# DIRECTIONS FOR THIS TASK:
Please print the entries below exactly, from the line with "Image resolution: width=606" through the line with "the 491 Siguiendo", including both of those lines and leaving out all others.

━━━ RECORDED INFORMATION

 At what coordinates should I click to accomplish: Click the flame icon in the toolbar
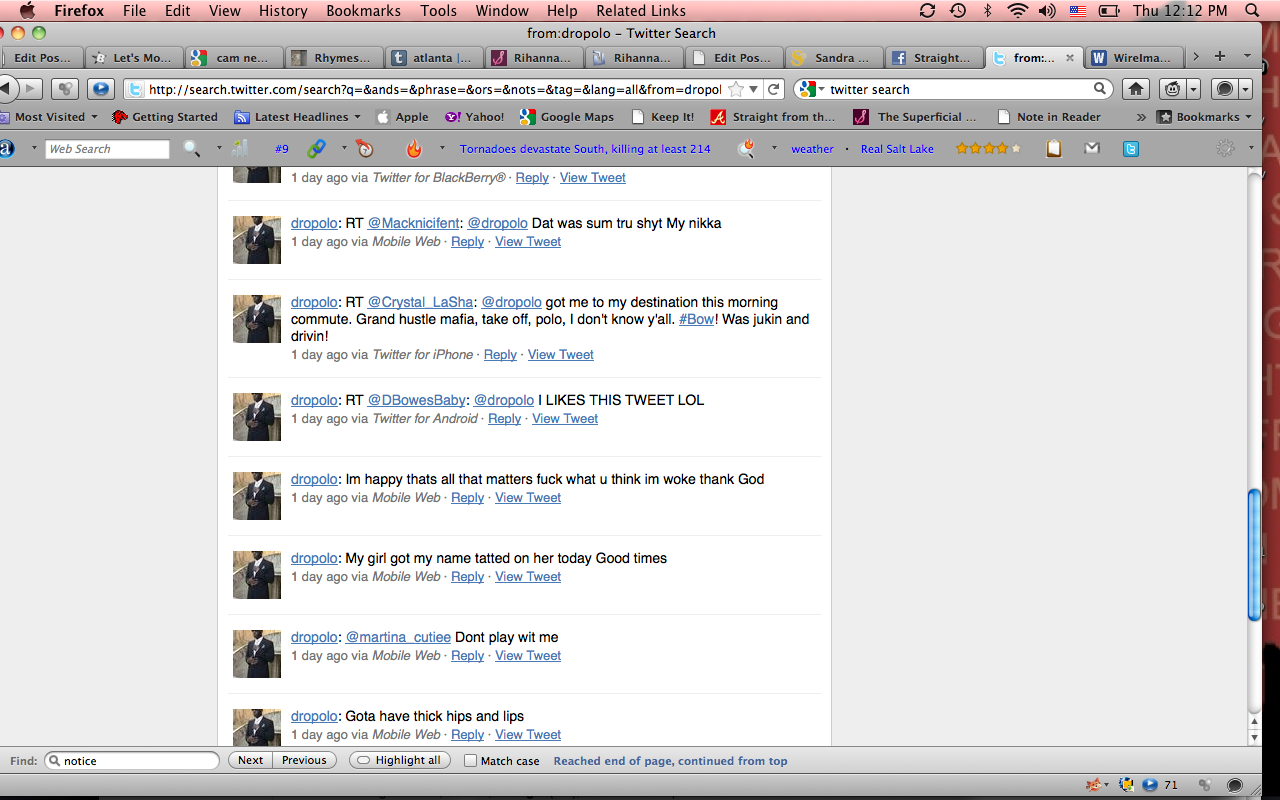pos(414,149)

━━━━━━
━━━ RECORDED INFORMATION

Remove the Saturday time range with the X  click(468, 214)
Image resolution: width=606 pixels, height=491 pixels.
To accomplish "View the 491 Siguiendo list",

━━━━━━
━━━ RECORDED INFORMATION

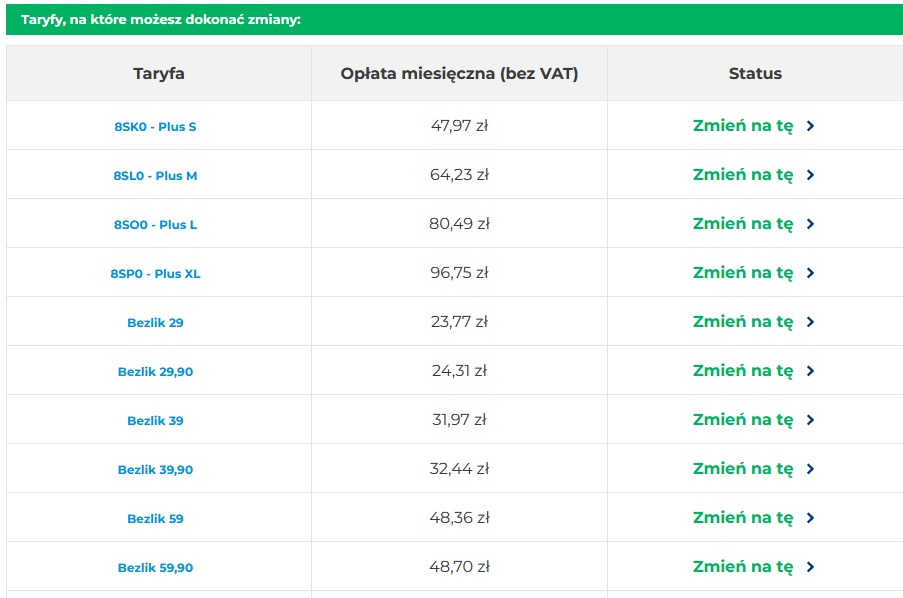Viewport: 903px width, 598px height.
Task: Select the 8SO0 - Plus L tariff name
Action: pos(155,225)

━━━━━━

# REPLY:
Image resolution: width=606 pixels, height=491 pixels.
To accomplish "View the 491 Siguiendo list",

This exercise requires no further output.